Sophie Stasso Haynes, 92, started her journey home to Kolinsuten on Saturday, Jan. 6, at her home near Dirty Corner in Arlee.

An Elder of the Confederated Salish and& Kootenai Tribe, she was born to Antoine and Elizabeth (Cullooyah) Stasso on Nov. 7, 1931, not to far from where she started her final journey. As a child she and her younger sister, Susie, learned the traditional Bitterroot Selis ways from their family while picking berries, gathering bitterroot, camas, husk, and the traditional foods and medicines of the tribe. They spent many hours helping with the meat from hunts and helping in the woods when asked.

Her father passed while she was a young person and her mother suffered an untimely death, leaving her and her sister to be raised by her uncle, Louie Cullooyah, and family. This allowed her to continue to follow the traditional ways she had grown up learning as she went to the Ursulines school in the winter, something that she had been taught by her elders to do as they remembered the prophesies of their medicine men and the need for the Salish to accept the Catholic ways.

Sophie was finished with school by the time she was 14 and she met her a young handsome man who helped run his family’s fruit and vegetable truck stand. David “Tapit” Haynes from the Spokane Reservation and Sophie started their family and life together shortly thereafter.

Sophie kept the home going and raised the children and their friends while David worked in sugar beets, the orchards, and the woods until he started do mechanic work. 

After Sophie was able to work outside the house she went to work as a homemaker for Lake County, then she became a community health representative teacher for the Tribes.
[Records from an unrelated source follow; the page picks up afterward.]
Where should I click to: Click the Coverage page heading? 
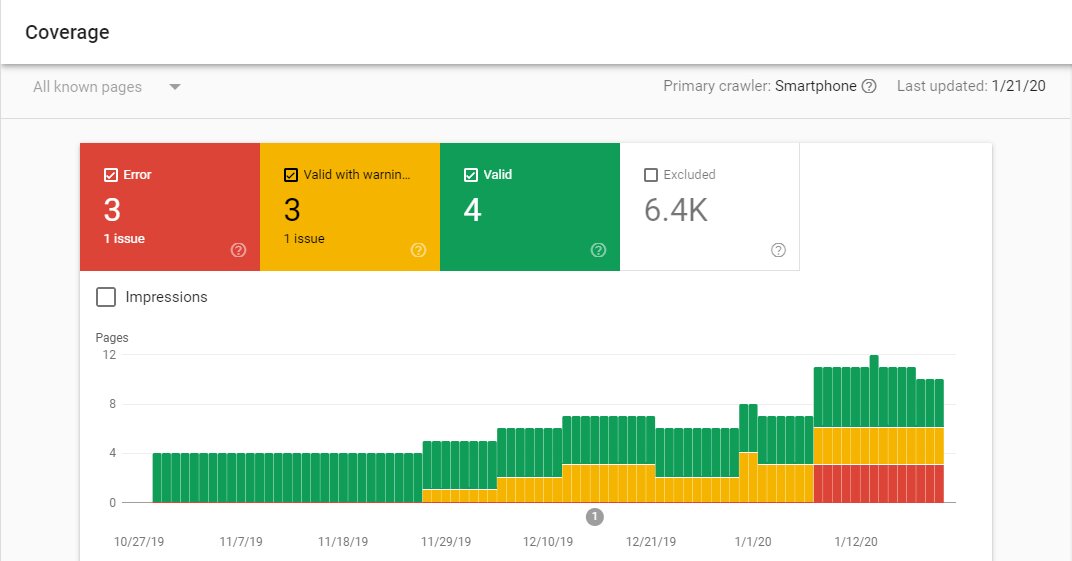point(67,32)
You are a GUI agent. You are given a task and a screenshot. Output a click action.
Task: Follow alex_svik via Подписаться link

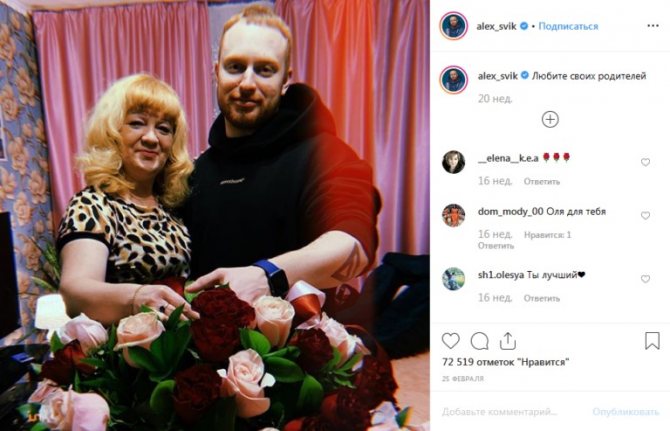(568, 26)
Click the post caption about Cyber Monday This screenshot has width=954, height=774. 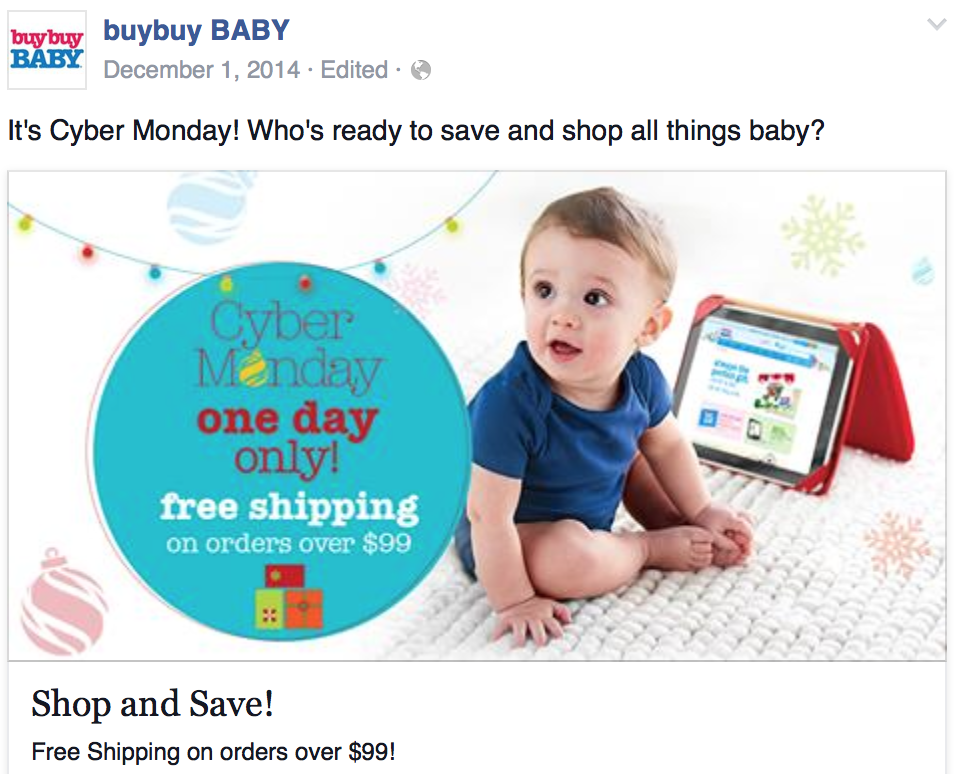pyautogui.click(x=416, y=130)
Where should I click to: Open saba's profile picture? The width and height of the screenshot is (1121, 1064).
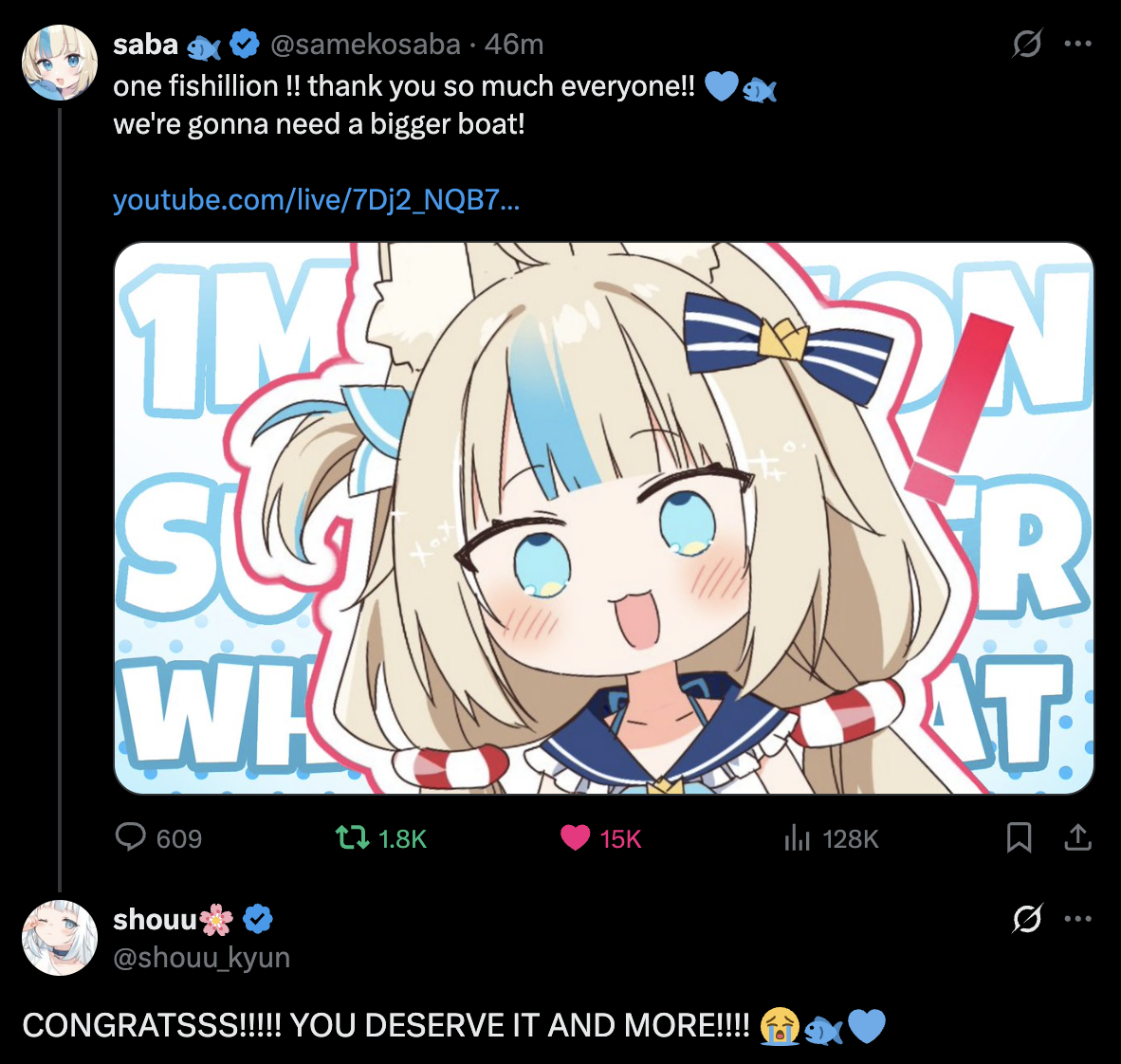coord(60,63)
As one of the last full bloods, Salish was her first language and she also knew  Kootenai before learning English. For this reason, she became a language teacher for Head Start and language camps, and was also an advisor to the elders on the Elders Committee.

Her husband passed in 2001 and she became more involved in the things she loved to do. She loved to take care of her grandchildren and teach them to enjoy powwows and stickgame like she did. She went picking and gathering with her daughters and granddaughters. She helped on the Culture Committee and even helped with the Salish Dictionary that was by Sally Thompson.

She enjoyed watching her grandkids at basketball games and seeing them take state. She would love to sneak out a take drives to Missoula and the Valley even when she shouldn’t. 

Sophie took special interest in many of the kids in the area when they needed it and will be dearly missed by them. Even after she needed her caregiver, Hiccups – for which we are forever grateful – she would still light up and be on cloud nine when her little ones (now grown up) would come by.

She leaves behind her family: children Elizabeth Pratt, Tom (Gloria), Fred (Shirley), Erma, Mona, and Sharon (Woody), all of Arlee, and Phyllis (Ralph) of St. Ignatius; her cousin, Francis Cullooyah of Washington; and numerous grand, great-grand and great-great grandchildren, nieces, nephews and cousins from the Flathead, Spokane, Kalispel and Coeur d Alane reservations.

She is being received back into her family’s arms by her husband, parents, uncles and sister as well as her child that passed when she was in infancy, her grandchildren, Sophie, Shaylene, David, Skyla and Dalena, and great-grandchild Yona.